2人はその言葉にハッとなり、赤ん坊を見ると、赤ん坊はバータックが言った通り親である2人を心配そうに見つめていた。


「ふえぇ・・・」


それを見て、咄嗟にケンカを中断する2人。


「お、おらたち、ケンカなんかしてねぇからな。な、ベジータ。」


「あ、あぁ。そうだ。
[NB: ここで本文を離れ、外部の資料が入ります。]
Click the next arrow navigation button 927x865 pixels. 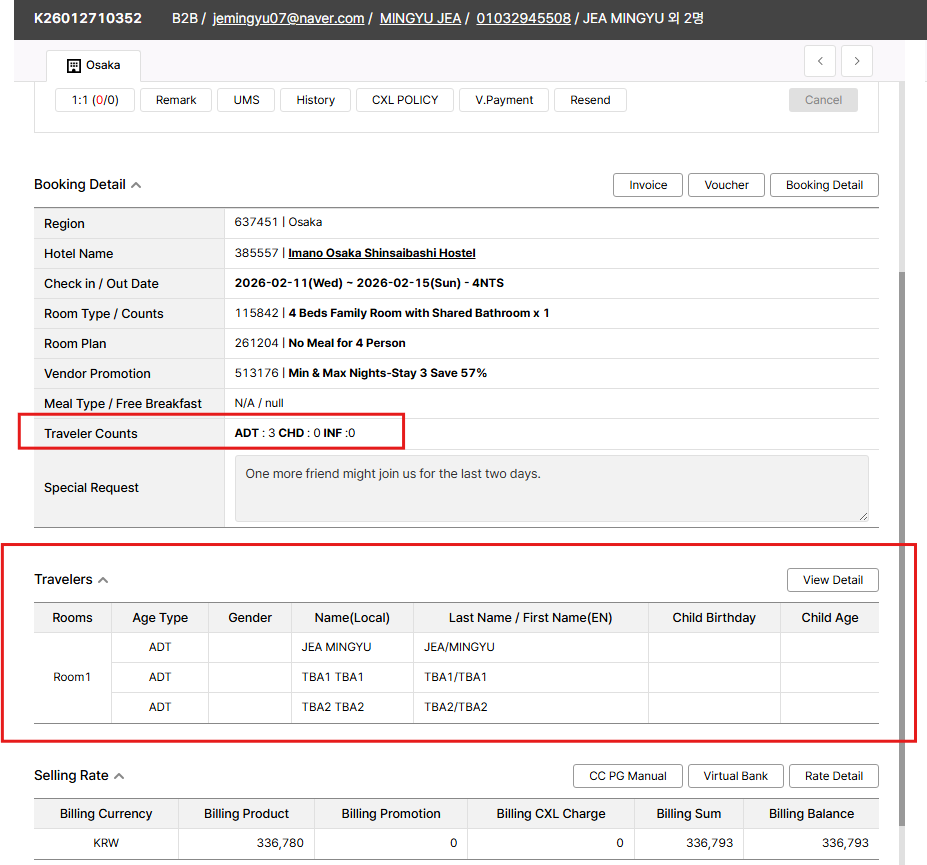tap(857, 61)
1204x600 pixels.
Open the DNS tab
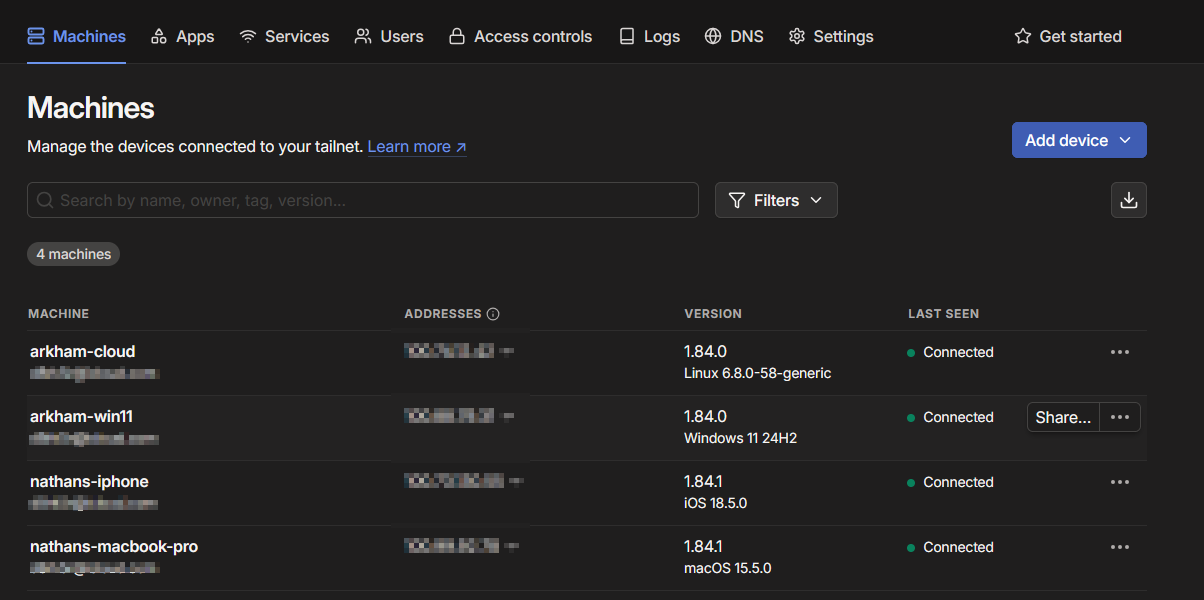[x=734, y=36]
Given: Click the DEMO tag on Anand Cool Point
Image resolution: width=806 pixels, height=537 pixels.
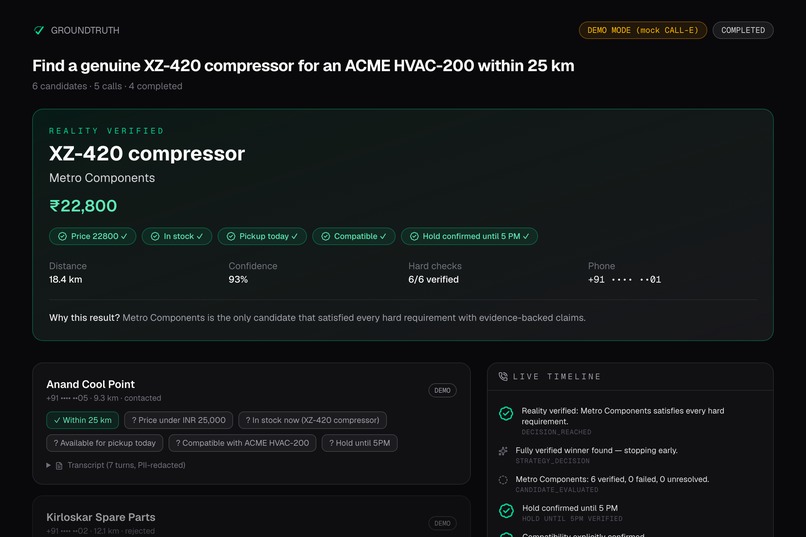Looking at the screenshot, I should tap(442, 391).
」


我が子の前でケンカすることは良くないと思い、慌てて赤ん坊のご機嫌をとる2人。


「あっぷー!」


「ははは、2人ともケンカするなだって!」


何気に赤ん坊の話がわかるラディッツが、赤ん坊の言葉を訳してきた。


「へぇ。兄ちゃん、この子の言葉がわかるんか?」


「ん〜まぁ、なんとなくだけどな。」


赤ん坊を見て、ニコッと微笑むラディッツ。


「で、この子の名前は決まったのか?」


ターレスもバータックもソファに腰かけ、早くしろという態度で2人を見ている。


「「・・・・」」


「しゃ〜ねぇ。ベジータの決めた名前にすっか!」


「いいのか、カカロット?」


「うん、ベジータがちゃんと考えて決めた名前なんだろ? おらたちが融合や合体したら、その時はその時だ♪」


ベジータを見て二カッと微笑む悟空。


(((ベジとカカが融合?合体??)))


そして前世の2人の過去を知らない周囲は、悟空の発言を不思議に思うのだった。


「だぁ♪」


「そうだ。なぁ、お前の名前が決まったぞ。『ベジット』だってさ。」


「んきゅ♪」


「そうか、そうか!ベジットって名前、気に入ったってさ♪」


ラディッツの腕の中で、嬉しそうに笑うベジット。


「本当か♪ははは、ベジット、これからうんと強くなるんだぞ!」


悟空が笑って我が子に両手を広げると、ベジットは嬉しそうにそれに小さな手を広げて抱っこをせがむ。


「だぁ、だぁ♪」


ラディッツから悟空へ抱き渡されたベジットは、周囲ににこにこと微笑み、声を上げるのだった―。